Cocktails’ Best Supporting Ingredient: DIY Orgeat

Orgeat, an almond syrup dating back to the 1300s, has always played second fiddle to traditional cocktail sweeteners. But the old-school ingredient has a distinct personality, and is being renewed with small-batch and housemade versions around the country.

diy orgeat daniel krieger

Orgeat is all supporting cast. It’s a little like successful service in a restaurant: If it’s doing its job well, you’re not bound to notice its presence. Squint, and you’ll see it rubbing the backs of your Mai Tais, or gently sweetening your Japanese Cocktails. If you’ve ever had a tiki drink, the chances are you owe orgeat its due. 

Given how long it’s been around, it’s a surprise we’re not better acquainted. An opaque, sweet almond syrup often laced just slightly with orange blossom or rose water, or both, orgeat first started making regular appearances in bar manuals in the 1860s, but was consumed outside the realm of cocktails long before then. As early as the 1300s, orgeat was served as a delicacy—then a savory barley water, without a trace of the almonds it’s made with today.

*Required actions*
1. In the orgeat article, rewrite everything from "Cocktails’ Best Supporting" down to "around the country.", swapping "almond syrup" for "nut syrup".
2. Summarize the orgeat article in two sentences.

*Dataset content*
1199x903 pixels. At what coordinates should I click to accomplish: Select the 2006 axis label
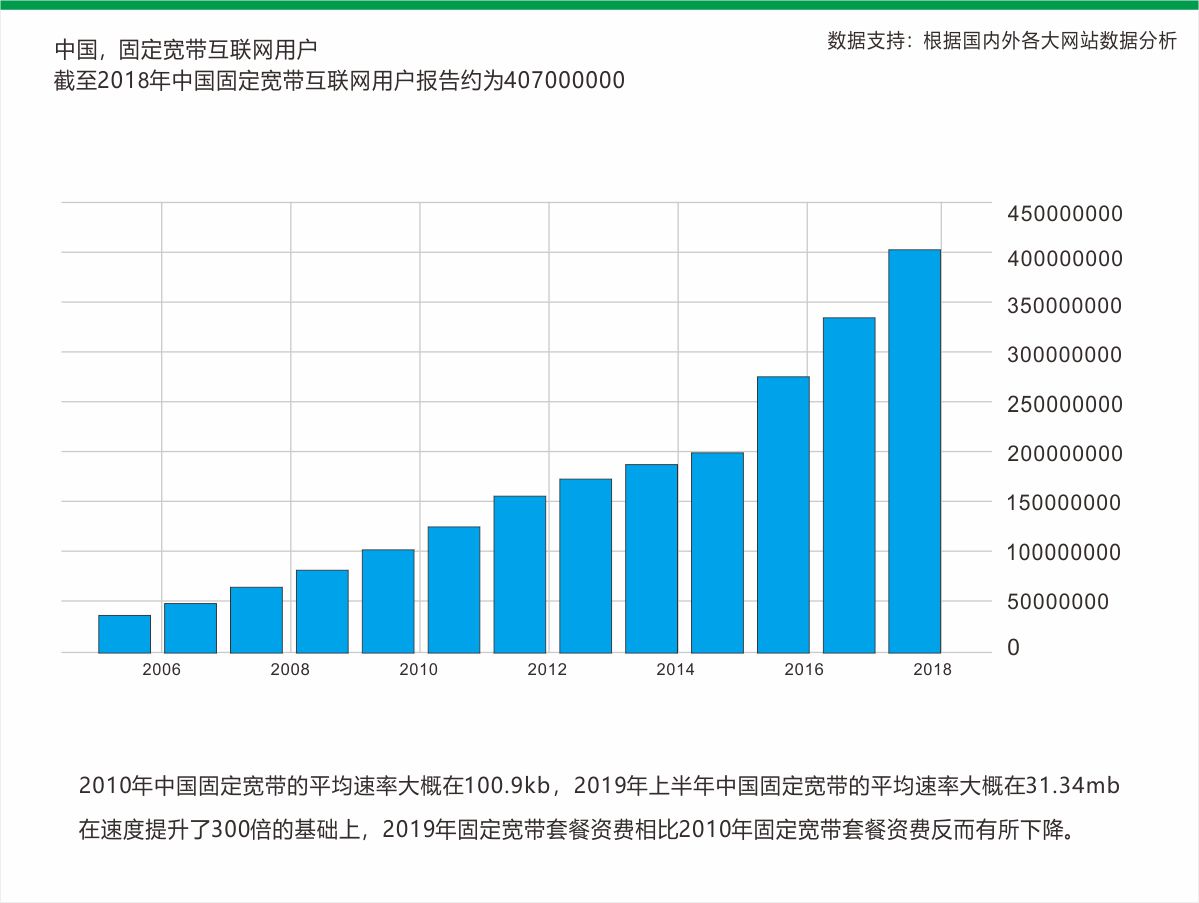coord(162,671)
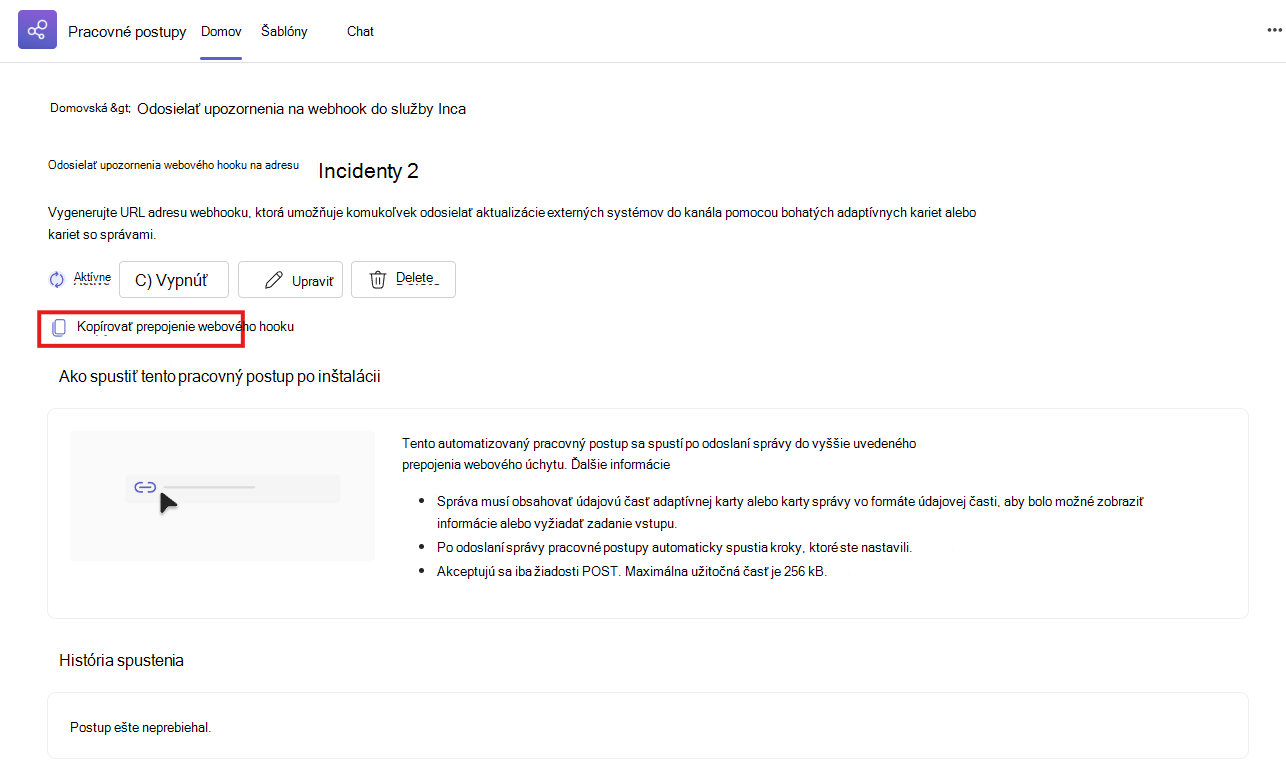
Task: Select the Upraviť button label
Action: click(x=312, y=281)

*Answers per task*
1.
Cocktails’ Best Supporting Ingredient: DIY Orgeat

Orgeat, an nut syrup dating back to the 1300s, has always played second fiddle to traditional cocktail sweeteners. But the old-school ingredient has a distinct personality, and is being renewed with small-batch and housemade versions around the country.

2. Orgeat is an almond syrup dating back to the 1300s that quietly supports cocktails such as Mai Tais and tiki drinks, and it is being renewed with small-batch and housemade versions around the country. Often laced with orange blossom or rose water, it began appearing regularly in bar manuals in the 1860s, though it was first served as a savory barley water without almonds.